= Samuel Awich =

Ugandan judge

Samuel Lungole Awich is a Commonwealth jurist, whose career has taken him from his native Uganda to Botswana, the Solomon Islands, and for the past decade Belize.

==Career==

===Early career===
Awich began his legal career as a state counsel in Botswana in 1976, and sat on the bench as a Senior Magistrate in 1980, Principal Magistrate in 1981, Acting Registrar and Master of the High Court in 1983, and Deputy Registrar in 1989. He held those positions until 1993, when he went into private practice with Kgodi and Partners. In 1994 he moved to the Solomon Islands, where he became the Registrar of the High Court and the Court of Appeal. In 1995 he became the Commissioner of the High Court, and was appointed a judge of the High Court in 1996.

__Recorded data__:

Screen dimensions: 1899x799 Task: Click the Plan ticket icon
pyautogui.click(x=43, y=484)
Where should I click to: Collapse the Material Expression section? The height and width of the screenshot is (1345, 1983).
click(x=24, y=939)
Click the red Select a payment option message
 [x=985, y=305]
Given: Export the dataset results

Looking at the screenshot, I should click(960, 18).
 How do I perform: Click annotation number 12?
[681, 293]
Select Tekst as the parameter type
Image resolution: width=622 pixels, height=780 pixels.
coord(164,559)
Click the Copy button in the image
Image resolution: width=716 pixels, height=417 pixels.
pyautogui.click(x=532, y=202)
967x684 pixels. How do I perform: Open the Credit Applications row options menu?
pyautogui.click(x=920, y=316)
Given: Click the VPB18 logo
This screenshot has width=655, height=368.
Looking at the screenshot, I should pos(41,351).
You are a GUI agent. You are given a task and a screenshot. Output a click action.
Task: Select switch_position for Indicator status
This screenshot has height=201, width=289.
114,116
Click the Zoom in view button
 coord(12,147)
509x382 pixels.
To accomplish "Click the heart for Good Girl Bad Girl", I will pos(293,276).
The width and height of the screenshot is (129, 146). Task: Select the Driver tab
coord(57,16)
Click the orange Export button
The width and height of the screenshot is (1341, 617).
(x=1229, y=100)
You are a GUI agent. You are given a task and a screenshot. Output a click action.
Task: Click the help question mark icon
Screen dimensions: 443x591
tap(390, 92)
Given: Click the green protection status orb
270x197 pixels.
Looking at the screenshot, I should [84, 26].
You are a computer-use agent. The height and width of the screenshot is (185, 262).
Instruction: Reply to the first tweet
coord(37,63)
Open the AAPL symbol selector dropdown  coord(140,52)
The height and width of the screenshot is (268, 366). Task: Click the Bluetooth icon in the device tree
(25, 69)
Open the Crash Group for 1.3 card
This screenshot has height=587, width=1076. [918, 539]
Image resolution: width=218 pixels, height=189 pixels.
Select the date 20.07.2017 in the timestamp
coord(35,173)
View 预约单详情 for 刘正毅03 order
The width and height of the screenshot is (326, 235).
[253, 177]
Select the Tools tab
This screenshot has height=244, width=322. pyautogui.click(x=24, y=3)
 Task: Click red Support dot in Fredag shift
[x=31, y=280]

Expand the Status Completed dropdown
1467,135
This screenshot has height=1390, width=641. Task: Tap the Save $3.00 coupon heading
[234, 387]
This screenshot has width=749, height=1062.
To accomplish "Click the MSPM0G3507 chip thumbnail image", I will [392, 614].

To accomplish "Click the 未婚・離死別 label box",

__What is required__: Could you carry on the Samuel Awich biography from the point where it stops? The material is unrelated to the Samuel Awich biography and stands apart from it.

__Response to the exercise__:
===On the Supreme Court of Belize===
Awich was sworn in as a justice of the Supreme Court of Belize on 2 April 2001 by Chief Justice Abdulai Conteh of Sierra Leone. In September 2009, the Belize Bar Association met to discuss Awich's delays in delivering judgments in many of his cases; he had the highest number of cases with long-delayed rulings, due to the lack of civil division judges and adjustments requested, with eleven of fifteen cases pending for four to six years, which the BBA described as a breach of the litigants' constitutional right to a fair hearing in a reasonable period of time; they formally invited Awich to resign. Then-Attorney General Wilfred Elrington criticised the Belize Bar Association's comments, describing them as inviting political interference in the judiciary and eroding public confidence; sitting judges similarly condemned the BBA's actions as "scandalous".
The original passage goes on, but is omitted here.